In accordance with NRC Administrative Letter 98-10, "Dispositioning of Technical Specifications that are Insufficient to Assure Plant Safety," compensatory measures were taken.
This LAR supports permanent resolution of the nonconformance.
Page 8 of 18
The SFP contains storage racks that are designated as Region I and Region II. The Region I storage racks contain Carborundum neutron absorber plates. The Region II racks contain a neutron absorbing material, Boraflex, that is not credited in the Region II criticality calculations (refer to PNP license amendment No. 207, Accession No. ML020590151).
Soluble boron, at 850 ppm, is required by TS 4.3.1.2c to maintain Keff less than or equal to 0.95 in the Region II storage racks when fully flooded with water.
ENO submitted a letter dated August 27, 2008 (ML082410132), describing four commitments and plans for a LAR to address the degraded SFP storage rack neutron absorber.
Licensee Event Report 08-004, dated September 15, 2008 (ML082660584),
described the noncompliance with TS 4.3.1.1 b. and 10 CFR 50.68. The NRC issued a Confirmatory Action Letter (CAL) on September 18, 2008 (ML082630145), confirming commitments by ENO in the August 27, 2008, letter. The CAL also indicated a LAR submittal is needed to restore regulatory compliance prior to the next refueling outage.
4.0 TECHNICAL ANALYSIS
Region I Criticality Evaluation AREVA NP Inc. report, Document No. ANP-2779NP-001, "Palisades SFP Region 1 Criticality Evaluation," (Enclosure 4) provides the technical analysis for the proposed change to store fuel up to a maximum nominal planar average 4.54 weight percent U-235 in the existing Region I. ENO has reviewed and accepted this report.
Key elements of the report are as follows:
Major Assumptions No credit was taken for burnup.
No credit is taken for intermediate spacer grids or end fittings.
No credit is taken for any boron in the Carborundum poison plates.
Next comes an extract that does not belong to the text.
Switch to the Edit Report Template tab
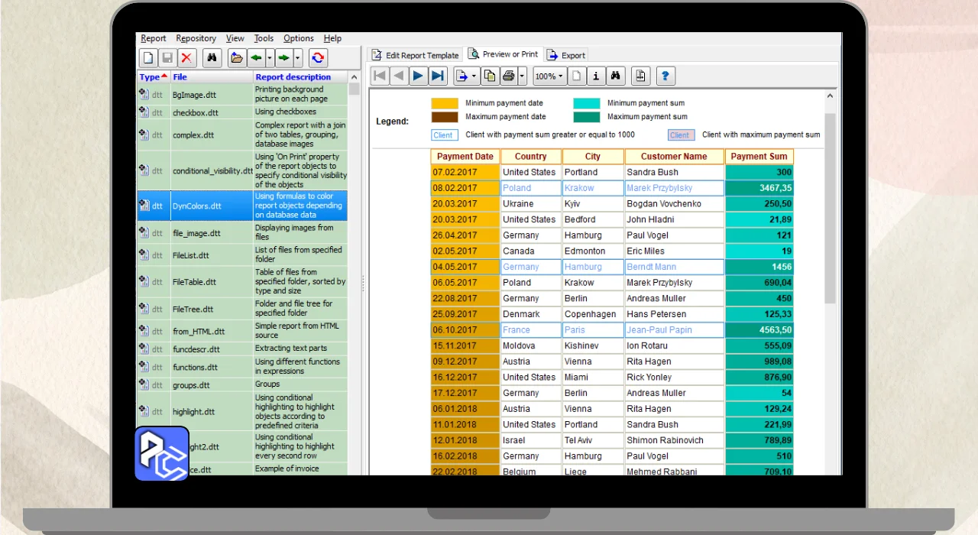 (415, 55)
The maximum fuel enrichment tolerance of 0.05 wt% is considered in the tolerance evaluation. Other tolerances, for both fuel and rack parameters, were evaluated at both their positive and negative extremes. To be conservative, only positive impacts upon Keff (from the base model) were used in the compilation of the uncertainties.
All Carborundum poison plates are assumed swelled by replacing a thickness of 0.54 inches of water that surrounds each absorber plate with voids. See section 3.3.4 of ANP-2779NP-001 for further detail.
No removable control components in the fuel are credited in the analysis.
Credit is taken for soluble boron.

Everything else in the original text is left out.